(WORK ORDER):
The response must contain each line of the material that holds "arrow".

Start of Block

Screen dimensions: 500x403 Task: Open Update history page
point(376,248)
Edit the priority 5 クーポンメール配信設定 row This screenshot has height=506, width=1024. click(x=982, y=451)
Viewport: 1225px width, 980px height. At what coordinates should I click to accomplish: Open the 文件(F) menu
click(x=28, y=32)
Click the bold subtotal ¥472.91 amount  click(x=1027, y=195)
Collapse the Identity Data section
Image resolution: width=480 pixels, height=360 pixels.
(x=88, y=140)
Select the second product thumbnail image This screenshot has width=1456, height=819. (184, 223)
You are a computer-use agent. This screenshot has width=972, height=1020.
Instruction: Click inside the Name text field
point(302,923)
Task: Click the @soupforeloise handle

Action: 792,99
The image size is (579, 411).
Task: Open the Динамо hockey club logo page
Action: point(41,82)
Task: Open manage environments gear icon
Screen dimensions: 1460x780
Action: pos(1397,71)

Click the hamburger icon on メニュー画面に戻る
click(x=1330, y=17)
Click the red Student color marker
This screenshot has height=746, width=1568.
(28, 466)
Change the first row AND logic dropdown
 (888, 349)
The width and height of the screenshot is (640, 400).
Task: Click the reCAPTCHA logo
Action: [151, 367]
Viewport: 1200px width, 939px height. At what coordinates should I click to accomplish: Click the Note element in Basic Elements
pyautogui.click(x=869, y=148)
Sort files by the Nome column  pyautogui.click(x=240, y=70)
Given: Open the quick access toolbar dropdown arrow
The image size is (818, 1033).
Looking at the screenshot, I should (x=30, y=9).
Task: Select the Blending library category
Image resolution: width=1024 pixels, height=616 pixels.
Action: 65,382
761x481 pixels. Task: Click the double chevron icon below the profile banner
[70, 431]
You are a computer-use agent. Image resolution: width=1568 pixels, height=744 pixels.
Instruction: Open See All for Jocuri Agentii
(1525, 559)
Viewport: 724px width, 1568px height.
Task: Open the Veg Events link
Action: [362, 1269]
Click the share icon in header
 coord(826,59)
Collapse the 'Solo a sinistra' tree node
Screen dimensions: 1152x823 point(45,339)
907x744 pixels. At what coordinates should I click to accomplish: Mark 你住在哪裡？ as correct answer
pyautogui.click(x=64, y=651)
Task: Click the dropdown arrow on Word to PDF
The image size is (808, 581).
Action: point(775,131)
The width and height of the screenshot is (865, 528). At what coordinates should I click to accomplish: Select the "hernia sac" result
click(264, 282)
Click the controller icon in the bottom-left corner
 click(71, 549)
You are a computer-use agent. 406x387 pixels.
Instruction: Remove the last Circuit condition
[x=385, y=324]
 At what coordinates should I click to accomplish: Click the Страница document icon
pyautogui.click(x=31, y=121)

End of Block

(RESULT):
Given: Open the quick access toolbar dropdown arrow
Task: Click the dropdown arrow on Word to PDF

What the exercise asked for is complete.